# How do you solve 3+sqrt[x+7]=sqrt[x+4] and find any extraneous solutions?

Jun 16, 2016

the equation is impossible

#### Explanation:

you can calculate

${\left(3 + \sqrt{x + 7}\right)}^{2} = {\left(\sqrt{x + 4}\right)}^{2}$

$9 + x + 7 + 6 \sqrt{x + 7} = x + 4$

that's

$6 \sqrt{x + 7} = \cancel{x} + 4 - 9 \cancel{- x} - 7$

$6 \sqrt{x + 7} = - 12$

that's impossible because a square root must be positive

Jun 16, 2016

No real roots of $x$ exist in $R$ ($x \notin R$)

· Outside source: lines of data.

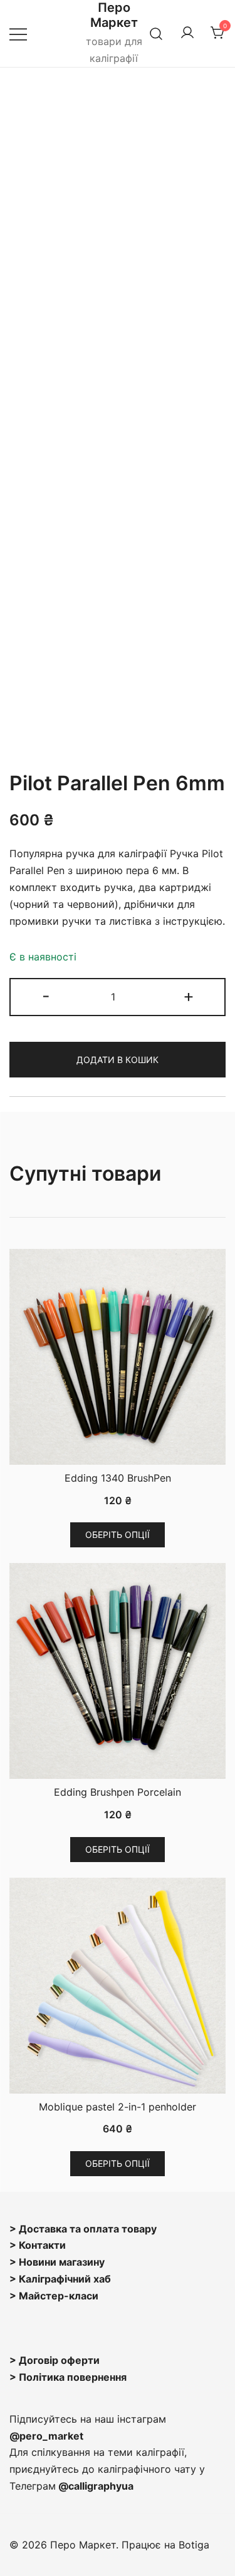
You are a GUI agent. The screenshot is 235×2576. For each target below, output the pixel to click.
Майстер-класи (58, 2295)
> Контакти (37, 2245)
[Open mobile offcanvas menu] (18, 33)
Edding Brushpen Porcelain (117, 1792)
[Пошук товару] (156, 33)
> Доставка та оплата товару (83, 2228)
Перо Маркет (114, 15)
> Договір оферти (54, 2360)
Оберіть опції (117, 1534)
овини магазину (65, 2262)
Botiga (194, 2544)
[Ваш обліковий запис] (187, 33)
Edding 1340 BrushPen (118, 1478)
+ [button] (188, 995)
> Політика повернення (68, 2377)
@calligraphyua (95, 2486)
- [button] (46, 995)
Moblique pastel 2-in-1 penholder (117, 2106)
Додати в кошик (117, 1059)
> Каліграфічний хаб (60, 2279)
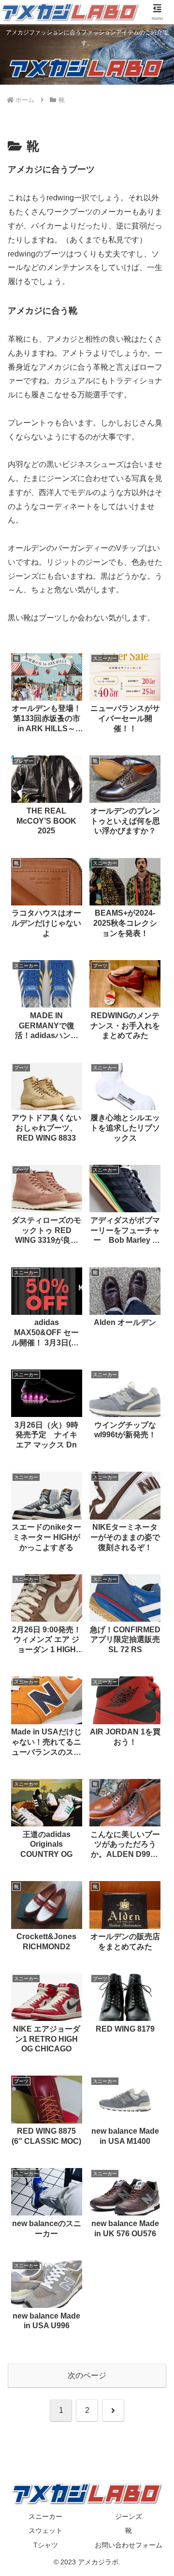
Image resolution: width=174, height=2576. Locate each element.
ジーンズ (128, 2516)
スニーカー (45, 2516)
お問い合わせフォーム (128, 2545)
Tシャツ (45, 2545)
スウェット (45, 2530)
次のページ (87, 2375)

$x$ is a complex number $x = 4 \cdot {i}^{4} - 7$

#### Explanation:

First to solve this equation we think how to take off the square root, by squaring both sides:

${\left(3 + \sqrt{x + 7}\right)}^{2} = {\left(\sqrt{x + 4}\right)}^{2}$

Using the binomial property for squaring of sum
${\left(a + b\right)}^{2} = {a}^{2} + 2 a b + {b}^{2}$

Applying it on both sides of the equation we have:

$\left({3}^{2} + 2 \cdot 3 \cdot \sqrt{x + 7} + {\left(\sqrt{x + 7}\right)}^{2}\right) = x + 4$

Knowing that ${\left(\sqrt{a}\right)}^{2} = a$
$9 + 6 \sqrt{x + 7} + x + 7 = x + 4$

Taking all the know a and unknowns to the second side leaving the square root on one side we have:

$6 \sqrt{x + 7} = x + 4 - x - 7 - 9$
$6 \sqrt{x + 7} = - 12$
$\sqrt{x + 7} = - \frac{12}{6}$
$\sqrt{x + 7} = - 2$

Since square root equal to a negative real number that is
impossible in $R$, no roots exists so we have to check complex set.

$\sqrt{x + 7} = - 2$

Knowing that i^2=-1 that means $- 2 = 2 \cdot {i}^{2}$

$\sqrt{x + 7} = 2 {i}^{2}$
Squaring both sides we have:

$x + 7 = 4 \cdot {i}^{4}$
Therefore , $x = 4 \cdot {i}^{4} - 7$

So $x$ is a complex number.